The District Code states that the duties of the Secretary of the District include "Produce
as appropriate the minutes and official records of Board and committee actions,
including those in closed session meetings, with the restriction that minute books
recording the topics discussed and decisions made in closed session meetings shall be
considered confidential and not subject to disclosure under the California Public
Records Act, Government Code 6250 et seq."
The California Government Code 54957.2. states that "The legislative body of a local
agency may, by ordinance or resolution, designate a clerk or other officer or employee
of the local agency who shall then attend each closed session of the legislative body
and keep and enter in a minute book a record of topics discussed and decisions made
at the meeting. The minute book made pursuant to this section is not a public record
subject to inspection pursuant to the California Public Records Act (Chapter 3.5
(commencing with Section 6250) of Division 7 of Title 1), and shall be kept confidential.
The minute book shall be available only to members of the legislative body or, if a
violation of this chapter is alleged to have occurred at a closed session, to a court of
general jurisdiction wherein the local agency lies. Such minute book may, but need not,
consist of a recording of the closed session. "

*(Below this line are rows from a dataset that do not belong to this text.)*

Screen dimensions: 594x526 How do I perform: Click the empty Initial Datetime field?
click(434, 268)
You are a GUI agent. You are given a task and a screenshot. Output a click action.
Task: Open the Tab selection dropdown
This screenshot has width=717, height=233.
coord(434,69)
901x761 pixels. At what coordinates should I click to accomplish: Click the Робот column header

I also surveyed other special districts to see if the District Secretary attends closed
session meetings, and whether or not minutes are taken and retained of the closed
session. Below are my findings.
AGENCY
DOES DISTRICT
SECRETARY ATTEND
CLOSED SESSIONS?
ARE CONFIDENTIAL
MINUTES TAKEN OF
CLOSED SESSION?
AC Transit
Yes, all except performance
evaluations
Yes, by Secretary
Castro Valley Sanitary
District
No
No
Contra Costa Water District
No
No
Delta Diablo
No
No
Dublin San Ramon
Services District
No
No
EBMUD
No
No
Mt. View Sanitary District
No
No
Union Sanitary District
No
No
West County Wastewater
District
No
_
No - Notes taken by
GM /District Counsel
Perhaps surprisingly, most District Secretaries do not attend closed sessions. Only one
of the above agencies prepares formal confidential closed session minutes (AC Transit).

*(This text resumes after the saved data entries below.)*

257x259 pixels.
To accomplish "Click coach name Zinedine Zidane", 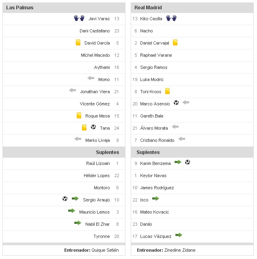I will [x=180, y=250].
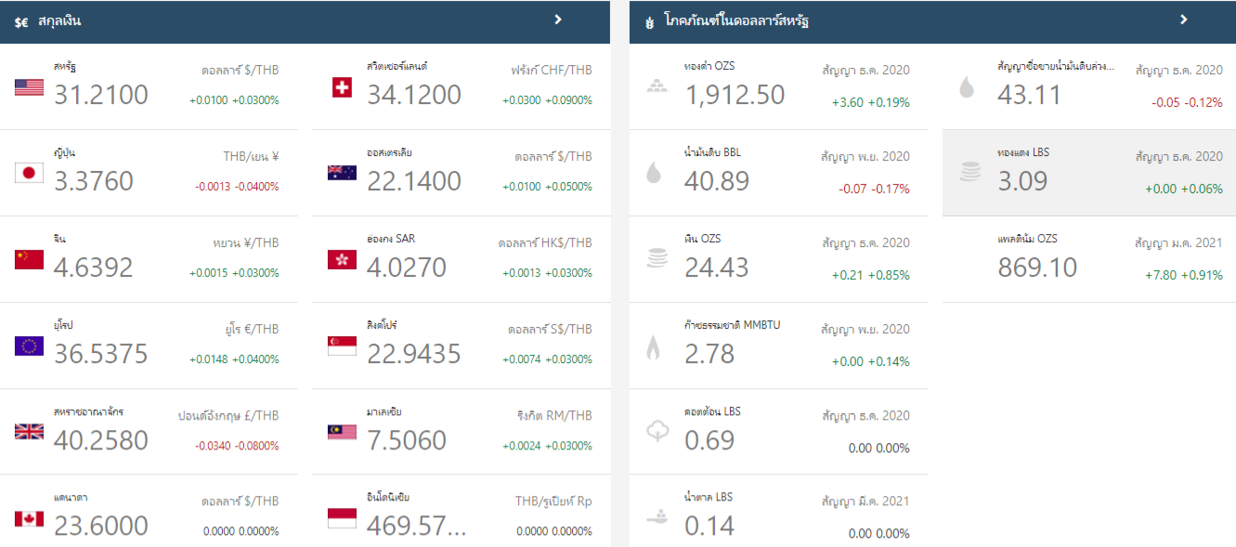Click the Canada flag icon
1236x547 pixels.
(x=29, y=518)
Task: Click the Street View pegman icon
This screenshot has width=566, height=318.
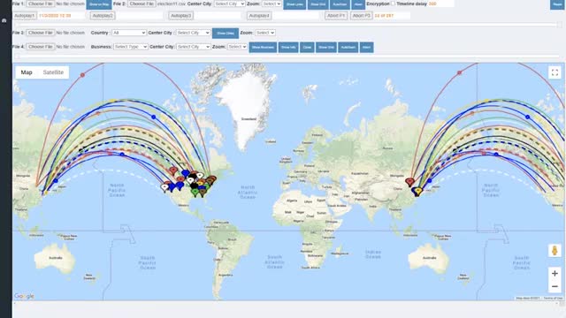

In discussion with District Counsel, he recalls that the language in the District Code was
intended to provide for the designation of a clerk or officer to keep closed session
minutes as provided for in Government Code section 54957.2. He acknowledges that
this Government Code section makes the attendance of a minute taker and the keeping
of closed session minutes optional and not mandatory. He feels that continuing with the
present practice of having the District Secretary attend litigation closed sessions, may
well be the preferable approach in most circumstances. However, if the Board seeks to
minimize those present in closed sessions, neither the District Code provision or the
Government Code provision requires attendance in the meeting of the District
Secretary. He feels it is advisable to continue preparing brief confidential minutes
containing relevant information such as attendees, direction given, votes on final actions
taken in order to ensure accurate recollections of actions taken and to have a
contemporaneously -made record available in the case of disputes on the Board
authorized actions and in the rare event of litigation concerning the appropriateness of a
closed session.
In order to minimize the number of attendees at closed session meetings, I recommend
the following approach:
After the closed session, District Counsel will provide relevant information to Secretary
of the District (i.e. members present, any votes taken on final actions and specific
direction given) who will prepare and retain the brief confidential closed session
minutes.
As is currently the practice, District Counsel will continue to report out any reportable
action in the public portion of the meeting following the closed session. If he is not in
attendance (for example, personnel matters or labor negotiations), the Board President
will report out any reportable action.